As technologists we offer our opinion and maybe some guidelines with regard to evaluating MOSS third-party components. We search for this information when clients ask about best practices, or perhaps have written a white paper on the subject. However, the rubber really hits the road when we have the source code as part of the evaluation. The question, “is this component worthy of a production deployment?”.

I was recently asked to evaluate a MOSS custom field control. This came at a good time because I just finished developing one myself and felt generally prepared. For MOSS, it’s easier to justify the purchase of components rather than to build. Justification for custom built software falls out of the clients requirements. That is, some things are specialized enough that only a custom solution is possible.  

Without looking at the code base I deployed an open source solution found online (by the client) into our evaluation server. We did some cursory use-case testing and it passed. At this point we felt it was a potential solution.

Ok, it was time to crack into the code and here is what I found

  1. Elevated privileges – this control could open a list from a farm installed on Mars!
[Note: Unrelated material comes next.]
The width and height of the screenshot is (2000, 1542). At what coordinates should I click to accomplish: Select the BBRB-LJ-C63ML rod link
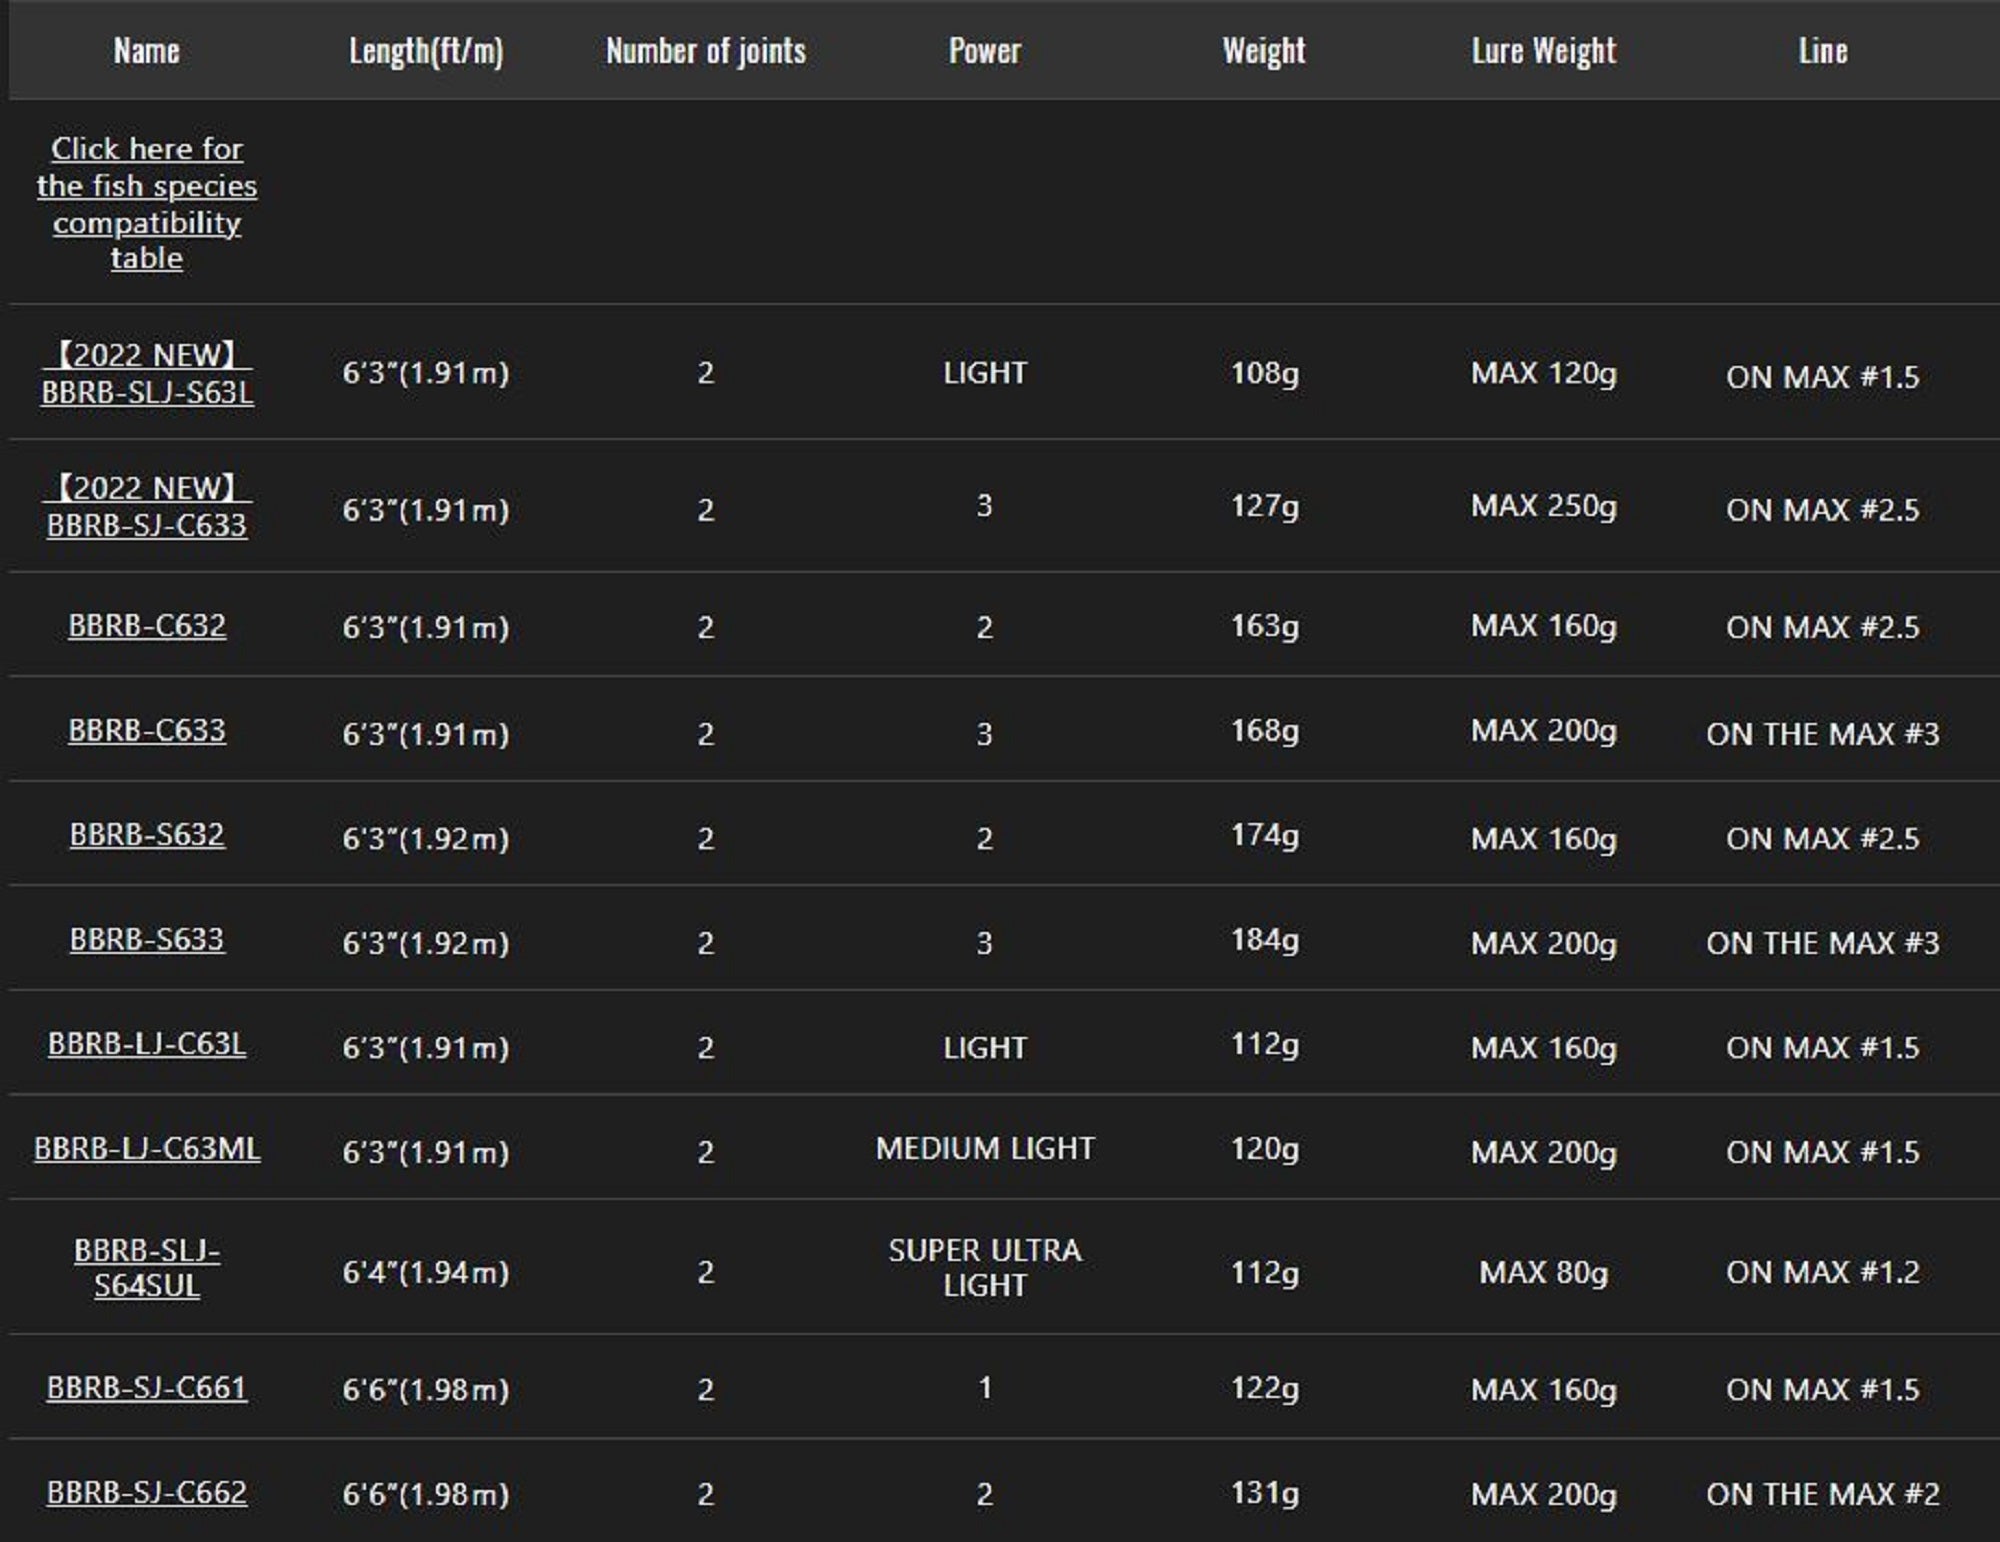point(147,1149)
It defeated site authorization boundaries.
  2. Dependencies – the control required other types of controls added to the same list, otherwise it would fail horribly.
  3. Missing or minimal error trapping – explaining the lack of good error reporting in issue 2 above.
  4. Missing end tags – the control templates had some sloppy HTML (a red flag but correctable)
  5. Hand rolled solution structure – that is, not created with a tool. This is somewhat of a red flag for me but not a deal breaker. 
  6. The code base was old – maybe this explains issue 5 but raises concerns about what version of MOSS it was developed on.
  7. Packaged with another control – a poor practice IMHO, I’m not a big fan of tool suites installed out of the same package.
  8. Objects not properly disposed – Yes, SPSite and SPWeb issues as well (memory leaks).

Having looked at the code I was able to go back into our evaluation farm and cause it to fail without much effort. Now, open source makes this kind of evaluation possible but you can see nothing is really free.      

The high level recommendations are

  1. Purchase from a reputable third-party vendor if at all possible, you have immediate support.
  2. Don’t try and fix someone’s code unless it’s trivial – and you can certainly decide what trivial means.
  3. Field Controls specifically (but other components as well) should be considered as “atomic” units of functionality without unreasonable (or any) dependencies on other components, site configurations, or special security constructs.
  4. Only create from scratch if its undeniably the only way your clients requirements can be met.
  5. Unless you have a well heeled development team it’s better to purchase development expertise from a reputable (or otherwise proven) consultancy or established contractor.
  6. If possible, suggest a change in the requirements so the component is unnecessary. This can hurt initially but in the long run will save time and money.

Addendum: 7. If an open source solution is selected do not forget to download both the binaries and source to a repository. If a fix is required later having the original source code is critical.